Once you have your container image, how you decide to promote it is a piece of cake, skopeo doesn't require root and often doesn't require re-pulling the full tar. Containerization is great, I'm specifically trying to point out that there are alternatives to Docker.

Comment by miladyincontrol 2 days ago

I mean personally I find nspawn to be a pretty simple way of doing rootless containers. Replace manifest JSON with a systemd service file and you've got a rootless container that can run on most linux systems without any non-systemd dependencies or strange configuration required. Dont even need to extract the tarball.

Comment by dboreham 3 days ago

Agree. Using a container to build the source that is then packaged as a "binary" in the resulting container always seemed odd to me. imho we should have stuck with the old ways : build the product on a regular computer. That outputs some build artifacts (binaries, libraries, etc). Docker should take those artifacts and not be hosting the compiler and what not.

Comment by rcxdude 3 days ago

If anything the build being in a container is the more valuable bit, though mainly because the container usually more repeatable by having a scripted setup itself. Though I dunno why the build and the host would be the _same_ container in the end.

(and of course, nix kinda blows both out the water for consistency)

Comment by exe34 3 days ago

nix allows you to build docker containers with anything you can build in nix.

Comment by rapidlua 3 days ago

For go specifically, I find ko-build handy. It builds on the host (leveraging go crosscompilation and taking advantage of caches) and outputs a Docker image.

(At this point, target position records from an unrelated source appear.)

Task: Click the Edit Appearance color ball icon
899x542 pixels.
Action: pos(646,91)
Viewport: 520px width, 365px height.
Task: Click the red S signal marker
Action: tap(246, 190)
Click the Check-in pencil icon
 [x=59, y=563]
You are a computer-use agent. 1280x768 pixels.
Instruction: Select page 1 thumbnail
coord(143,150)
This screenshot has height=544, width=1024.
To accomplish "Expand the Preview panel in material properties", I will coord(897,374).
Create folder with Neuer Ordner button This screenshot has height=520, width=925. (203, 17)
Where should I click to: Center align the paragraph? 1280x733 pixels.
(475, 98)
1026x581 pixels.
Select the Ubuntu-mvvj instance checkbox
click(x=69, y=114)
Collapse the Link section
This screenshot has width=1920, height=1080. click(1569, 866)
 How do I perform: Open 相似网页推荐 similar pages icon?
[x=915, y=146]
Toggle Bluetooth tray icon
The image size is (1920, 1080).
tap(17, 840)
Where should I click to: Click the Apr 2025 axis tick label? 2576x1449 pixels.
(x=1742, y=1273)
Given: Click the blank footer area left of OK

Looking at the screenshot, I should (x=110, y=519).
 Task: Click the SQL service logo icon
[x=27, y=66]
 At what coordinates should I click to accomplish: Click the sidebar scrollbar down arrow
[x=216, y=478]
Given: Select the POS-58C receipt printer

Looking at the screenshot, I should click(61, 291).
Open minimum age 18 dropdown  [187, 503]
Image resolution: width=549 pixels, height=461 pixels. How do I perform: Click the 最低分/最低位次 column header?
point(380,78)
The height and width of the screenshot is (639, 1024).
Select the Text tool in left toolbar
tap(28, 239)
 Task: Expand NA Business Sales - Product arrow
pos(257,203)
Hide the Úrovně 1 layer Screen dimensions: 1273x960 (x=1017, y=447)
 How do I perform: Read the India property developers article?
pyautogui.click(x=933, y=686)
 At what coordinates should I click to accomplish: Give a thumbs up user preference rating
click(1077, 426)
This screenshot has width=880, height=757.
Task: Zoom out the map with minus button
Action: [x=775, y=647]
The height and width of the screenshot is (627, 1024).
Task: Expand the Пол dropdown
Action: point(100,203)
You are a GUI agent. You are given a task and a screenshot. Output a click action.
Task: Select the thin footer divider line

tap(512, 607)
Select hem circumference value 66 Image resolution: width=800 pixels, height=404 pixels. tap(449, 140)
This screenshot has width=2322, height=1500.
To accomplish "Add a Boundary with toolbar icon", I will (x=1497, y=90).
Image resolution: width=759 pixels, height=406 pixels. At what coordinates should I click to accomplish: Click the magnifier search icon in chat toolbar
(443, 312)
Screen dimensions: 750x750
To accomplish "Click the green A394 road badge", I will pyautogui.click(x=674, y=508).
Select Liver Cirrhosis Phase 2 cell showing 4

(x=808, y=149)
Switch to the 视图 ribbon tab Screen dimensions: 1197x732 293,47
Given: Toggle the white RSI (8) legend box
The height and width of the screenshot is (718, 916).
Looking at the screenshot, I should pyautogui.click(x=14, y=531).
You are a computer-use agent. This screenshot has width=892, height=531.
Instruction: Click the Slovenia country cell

Comment by paulddraper 3 days ago

A Bazel option is https://github.com/bazel-contrib/rules_oci

Doesn’t even need Docker, just writes the image files with a small Python script.

Can build from scratch, or use the very small Distroless images.

Comment by lrvick 3 days ago

For even smaller images that are always deterministic/reproducible with a multi-party signed supply chain, check out https://stagex.tools

Comment by abound 3 days ago

Might want to disclose that you built it.

Also, I took a quick look and I don't understand how your tool could possibly produce "even smaller images". The article is using multi-stage builds to produce a final Docker image that is quite literally just the target binary in question (based on the scratch image), whereas your tool appears be a whole Linux distribution.

Comment by lrvick 2 days ago

I am one of the maintainers at this point, fair.

This would be a much smaller drop in replacement for the base images used in the post to give full source bootstrapped final binaries.

You can still from scratch for the final layer though of course and that would be unlikely to change size much though, to your point.